===== DATA EXTRACT

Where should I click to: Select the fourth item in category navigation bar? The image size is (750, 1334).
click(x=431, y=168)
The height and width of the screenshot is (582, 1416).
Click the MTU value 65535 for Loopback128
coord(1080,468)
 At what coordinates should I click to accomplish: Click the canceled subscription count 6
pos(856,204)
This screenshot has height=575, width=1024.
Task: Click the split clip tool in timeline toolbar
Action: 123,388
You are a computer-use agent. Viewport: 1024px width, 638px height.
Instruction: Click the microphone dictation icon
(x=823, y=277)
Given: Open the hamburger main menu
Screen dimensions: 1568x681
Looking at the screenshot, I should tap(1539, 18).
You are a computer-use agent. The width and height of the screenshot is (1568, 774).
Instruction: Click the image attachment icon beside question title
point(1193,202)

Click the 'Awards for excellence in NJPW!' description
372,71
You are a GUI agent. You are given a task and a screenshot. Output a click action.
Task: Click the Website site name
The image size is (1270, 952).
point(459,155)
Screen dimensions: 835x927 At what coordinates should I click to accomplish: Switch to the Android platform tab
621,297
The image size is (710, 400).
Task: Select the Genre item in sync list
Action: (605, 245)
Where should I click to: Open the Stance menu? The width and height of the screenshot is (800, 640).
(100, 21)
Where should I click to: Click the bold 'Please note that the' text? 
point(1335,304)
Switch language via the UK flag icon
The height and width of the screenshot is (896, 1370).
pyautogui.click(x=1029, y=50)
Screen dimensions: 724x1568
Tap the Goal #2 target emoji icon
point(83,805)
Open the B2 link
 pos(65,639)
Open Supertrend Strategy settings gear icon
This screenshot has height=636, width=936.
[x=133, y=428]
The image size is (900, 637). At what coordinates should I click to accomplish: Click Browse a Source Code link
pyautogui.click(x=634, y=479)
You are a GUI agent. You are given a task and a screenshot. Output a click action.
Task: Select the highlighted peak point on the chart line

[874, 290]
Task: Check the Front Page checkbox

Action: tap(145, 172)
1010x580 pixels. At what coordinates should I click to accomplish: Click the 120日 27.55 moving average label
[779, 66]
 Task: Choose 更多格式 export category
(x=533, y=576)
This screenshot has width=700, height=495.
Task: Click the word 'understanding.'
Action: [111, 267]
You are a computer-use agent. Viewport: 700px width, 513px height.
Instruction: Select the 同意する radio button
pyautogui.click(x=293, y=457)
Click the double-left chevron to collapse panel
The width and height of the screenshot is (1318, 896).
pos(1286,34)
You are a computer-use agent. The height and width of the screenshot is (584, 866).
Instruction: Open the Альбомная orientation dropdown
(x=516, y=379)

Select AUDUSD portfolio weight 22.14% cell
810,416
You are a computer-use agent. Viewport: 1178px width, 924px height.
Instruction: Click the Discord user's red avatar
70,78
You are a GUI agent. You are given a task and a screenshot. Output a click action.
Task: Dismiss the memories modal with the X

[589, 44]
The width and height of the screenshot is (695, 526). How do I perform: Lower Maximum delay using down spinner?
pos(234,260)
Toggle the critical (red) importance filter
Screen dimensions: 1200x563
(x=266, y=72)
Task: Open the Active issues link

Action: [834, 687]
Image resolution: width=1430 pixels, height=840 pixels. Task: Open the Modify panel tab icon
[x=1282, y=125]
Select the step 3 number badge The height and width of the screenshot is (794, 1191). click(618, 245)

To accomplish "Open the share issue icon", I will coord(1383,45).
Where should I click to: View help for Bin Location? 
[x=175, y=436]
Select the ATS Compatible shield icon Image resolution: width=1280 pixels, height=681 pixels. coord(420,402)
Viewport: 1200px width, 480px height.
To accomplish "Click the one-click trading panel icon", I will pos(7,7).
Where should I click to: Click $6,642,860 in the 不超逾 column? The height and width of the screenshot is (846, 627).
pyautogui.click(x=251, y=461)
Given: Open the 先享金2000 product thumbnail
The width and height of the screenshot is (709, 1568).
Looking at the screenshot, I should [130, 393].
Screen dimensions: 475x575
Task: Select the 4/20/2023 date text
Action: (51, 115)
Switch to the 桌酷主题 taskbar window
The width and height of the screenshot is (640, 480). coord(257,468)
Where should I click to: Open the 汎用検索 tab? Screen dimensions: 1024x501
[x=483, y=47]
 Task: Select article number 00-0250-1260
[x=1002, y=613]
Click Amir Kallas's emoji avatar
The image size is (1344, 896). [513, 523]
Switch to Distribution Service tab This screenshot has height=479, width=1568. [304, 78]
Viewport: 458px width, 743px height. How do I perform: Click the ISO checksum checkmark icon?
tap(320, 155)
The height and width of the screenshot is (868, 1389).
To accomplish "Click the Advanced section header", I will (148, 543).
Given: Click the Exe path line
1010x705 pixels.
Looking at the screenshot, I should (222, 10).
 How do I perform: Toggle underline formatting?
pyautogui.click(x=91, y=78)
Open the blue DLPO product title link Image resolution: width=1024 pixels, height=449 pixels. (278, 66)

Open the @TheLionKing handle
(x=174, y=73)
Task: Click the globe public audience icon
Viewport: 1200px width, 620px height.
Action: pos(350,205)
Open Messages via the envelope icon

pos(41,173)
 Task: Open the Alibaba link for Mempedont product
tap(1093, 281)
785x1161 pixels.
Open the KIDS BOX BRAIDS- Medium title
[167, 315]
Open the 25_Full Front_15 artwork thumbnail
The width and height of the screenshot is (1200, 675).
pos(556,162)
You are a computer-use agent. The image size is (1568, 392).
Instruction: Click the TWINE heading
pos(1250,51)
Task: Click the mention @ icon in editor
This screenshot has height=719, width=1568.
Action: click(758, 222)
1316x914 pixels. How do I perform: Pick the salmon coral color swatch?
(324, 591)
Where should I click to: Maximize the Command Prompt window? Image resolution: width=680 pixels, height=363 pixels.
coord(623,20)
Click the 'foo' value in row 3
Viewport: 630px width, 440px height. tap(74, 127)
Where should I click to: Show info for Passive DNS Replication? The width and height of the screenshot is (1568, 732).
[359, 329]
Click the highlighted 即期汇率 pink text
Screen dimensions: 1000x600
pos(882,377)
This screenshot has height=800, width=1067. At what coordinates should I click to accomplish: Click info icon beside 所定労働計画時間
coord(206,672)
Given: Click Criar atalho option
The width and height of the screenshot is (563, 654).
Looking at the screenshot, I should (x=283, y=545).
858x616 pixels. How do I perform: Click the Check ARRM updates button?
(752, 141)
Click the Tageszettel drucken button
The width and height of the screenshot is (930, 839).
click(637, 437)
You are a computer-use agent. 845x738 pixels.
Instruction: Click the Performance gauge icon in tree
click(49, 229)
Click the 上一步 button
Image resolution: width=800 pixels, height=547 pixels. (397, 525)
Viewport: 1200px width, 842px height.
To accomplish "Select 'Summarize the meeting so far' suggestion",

==========

Using the records above, copy word for word the line with "Task: Open the Active issues link", the line with "Select the step", and every line between them.

Task: Open the Active issues link

Action: [834, 687]
Image resolution: width=1430 pixels, height=840 pixels. Task: Open the Modify panel tab icon
[x=1282, y=125]
Select the step 3 number badge The height and width of the screenshot is (794, 1191). click(618, 245)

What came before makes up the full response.